What you are asked to do:
Switch every "screenshot" in the lines below to "screen capture", leaving everything else unchanged, and leave the pictures out of your copy.

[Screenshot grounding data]

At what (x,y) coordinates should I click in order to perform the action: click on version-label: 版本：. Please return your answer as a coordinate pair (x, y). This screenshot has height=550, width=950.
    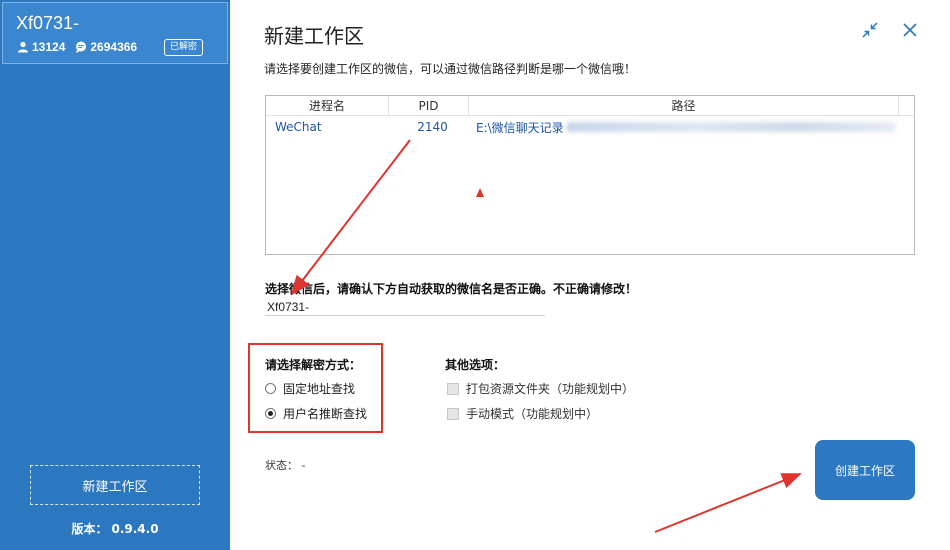
    Looking at the image, I should click on (90, 529).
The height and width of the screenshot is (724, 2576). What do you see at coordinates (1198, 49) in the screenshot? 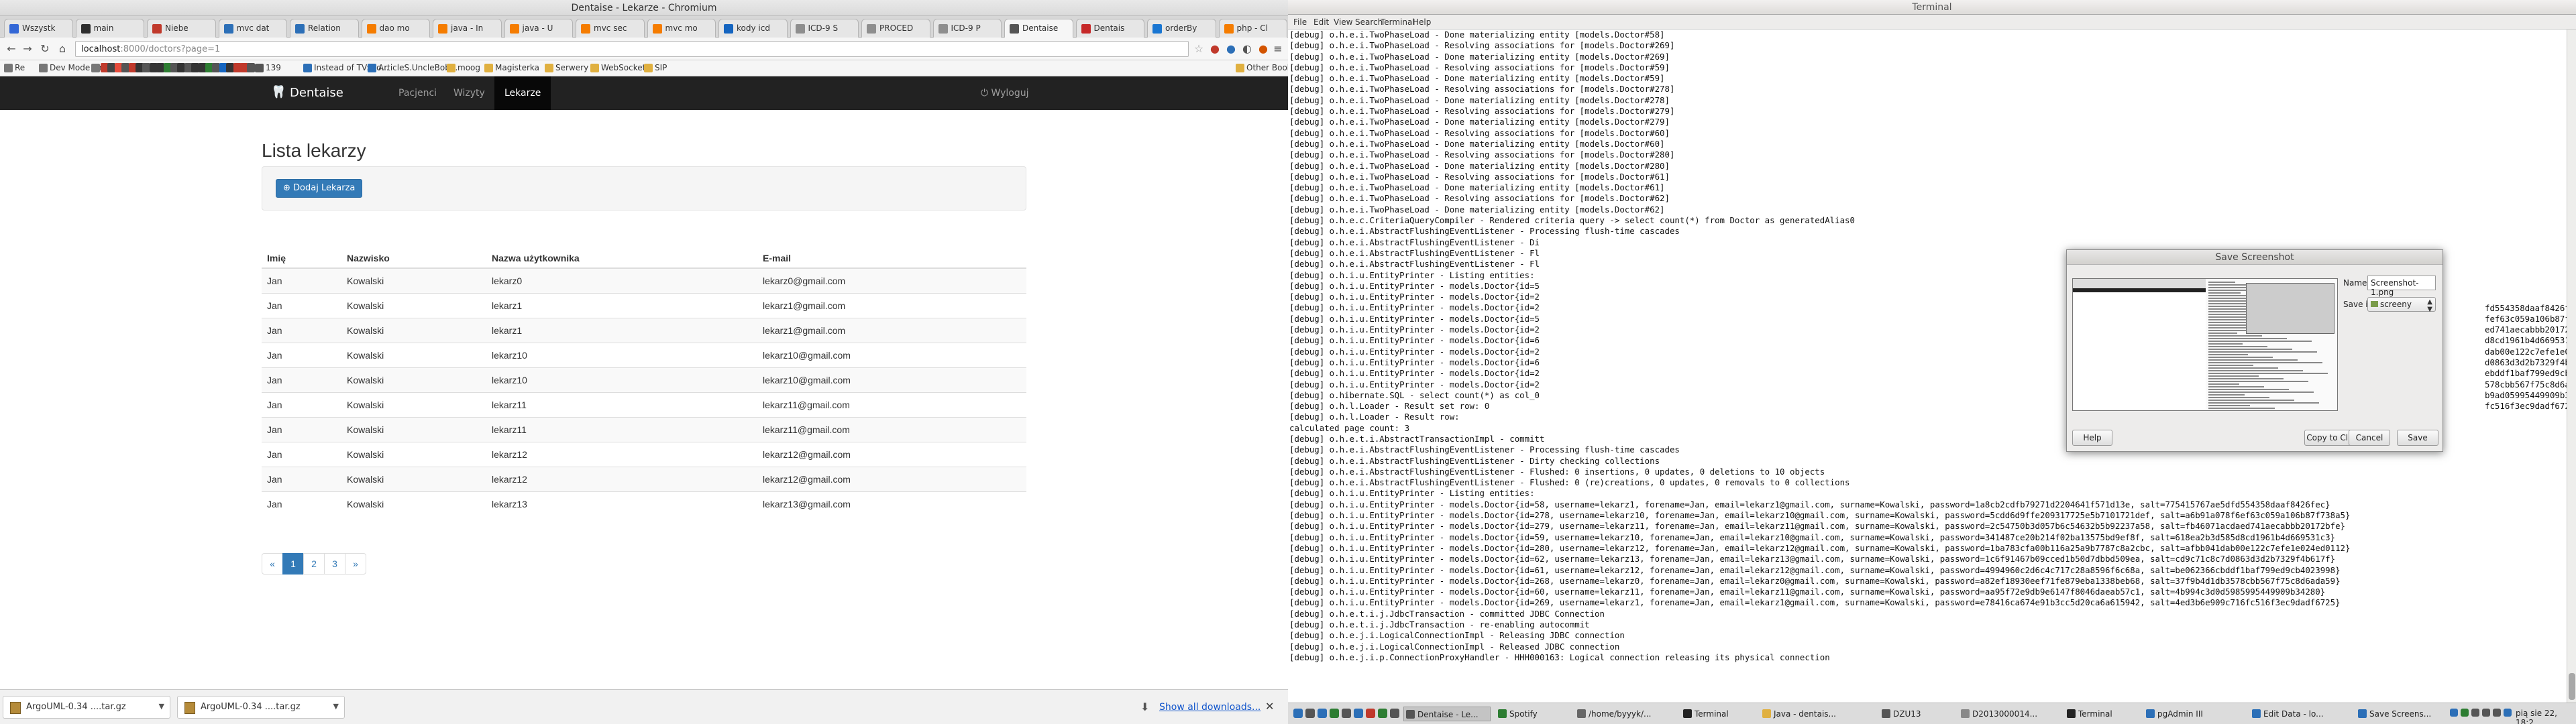
I see `star-icon: ☆` at bounding box center [1198, 49].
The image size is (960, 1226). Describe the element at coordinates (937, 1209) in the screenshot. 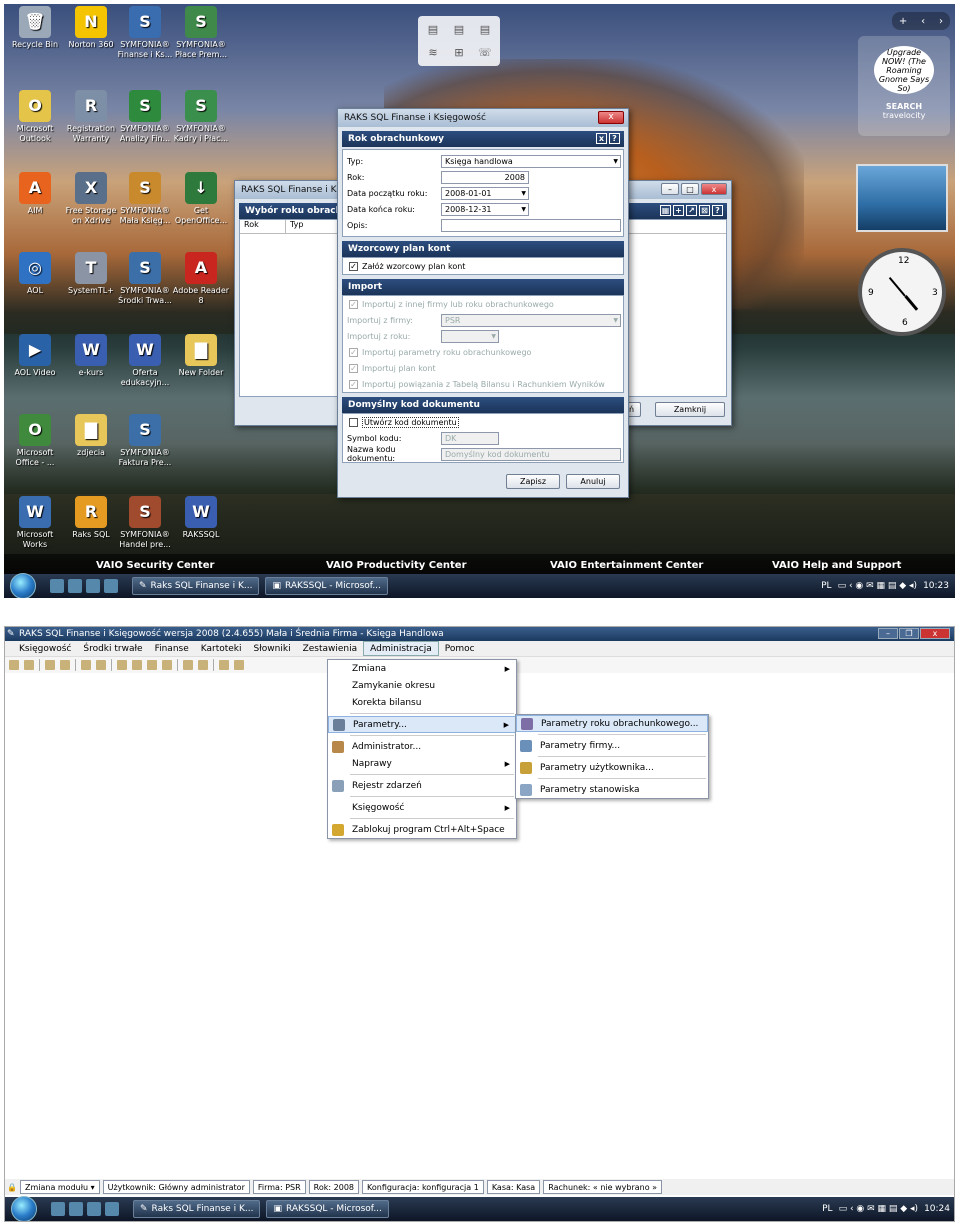

I see `clock: 10:24` at that location.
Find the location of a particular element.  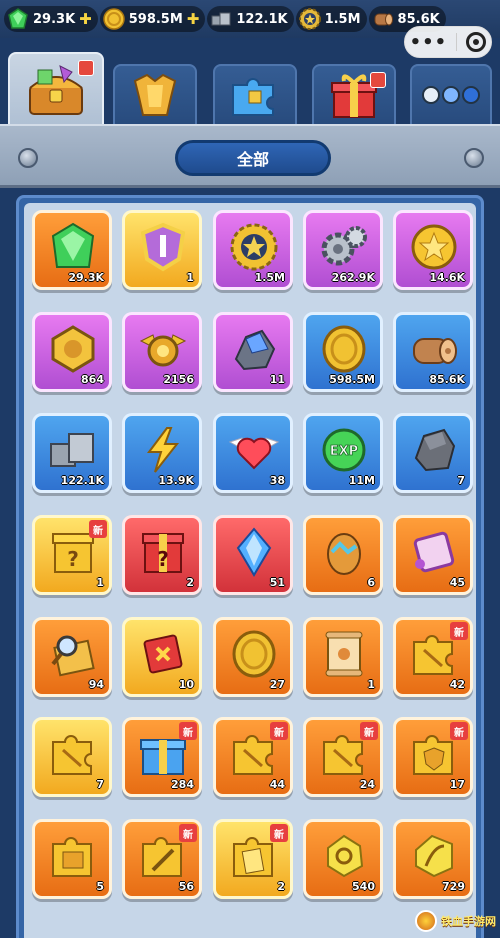

winged-heart-icon is located at coordinates (254, 450).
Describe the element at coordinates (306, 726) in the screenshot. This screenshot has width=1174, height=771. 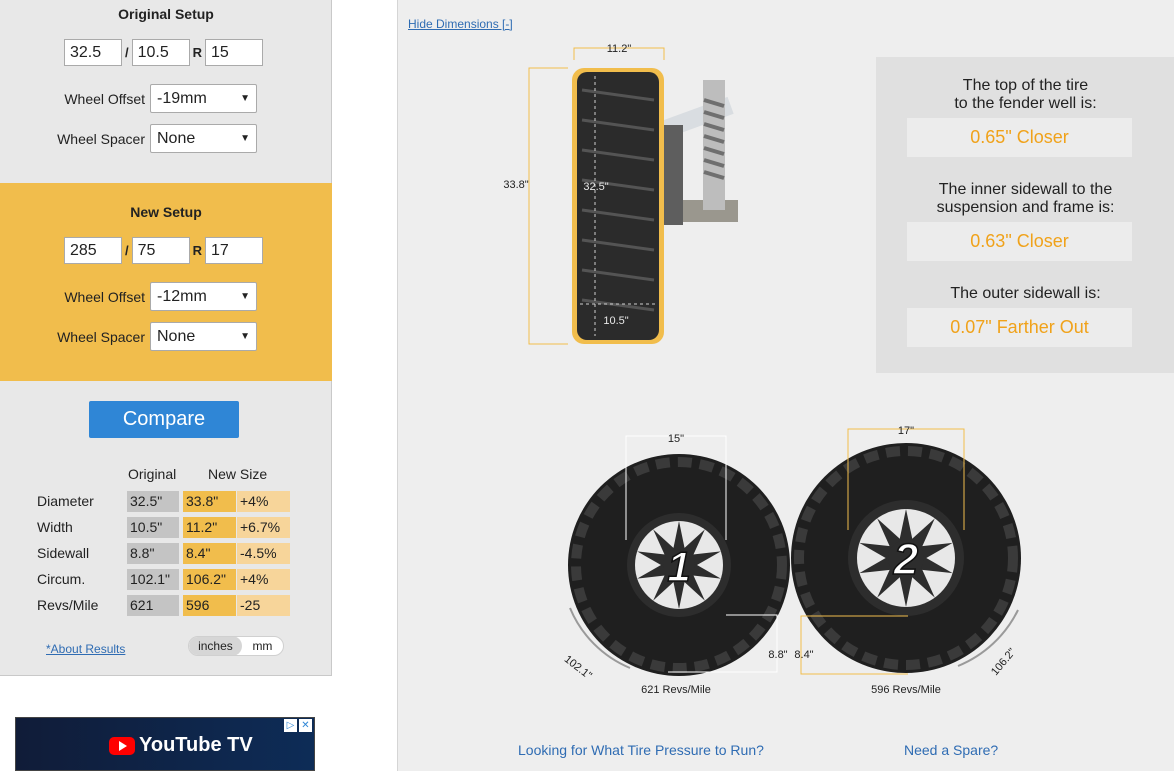
I see `close-icon: ✕` at that location.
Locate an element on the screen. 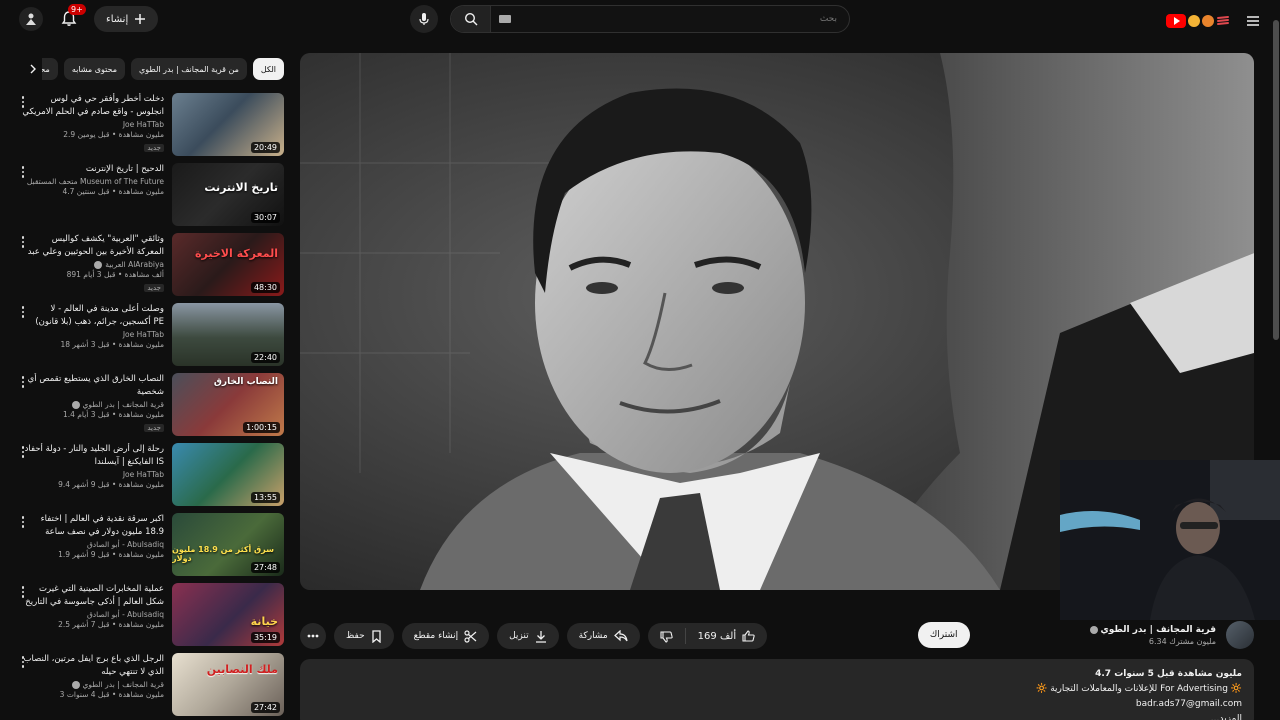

Final answer:
At what (x,y) coordinates should I click in order to perform the action: click on version-label: 版本：. Please return your answer as a coordinate pair (x, y). This screen capture has height=550, width=950.
    Looking at the image, I should click on (90, 529).
The height and width of the screen capture is (724, 2576). What do you see at coordinates (1198, 49) in the screen capture? 
I see `star-icon: ☆` at bounding box center [1198, 49].
The image size is (960, 1226). Describe the element at coordinates (937, 1209) in the screen capture. 

I see `clock: 10:24` at that location.
Find the location of a particular element.  

winged-heart-icon is located at coordinates (254, 450).
Describe the element at coordinates (306, 726) in the screen capture. This screen capture has width=1174, height=771. 
I see `close-icon: ✕` at that location.
Locate an element on the screen. 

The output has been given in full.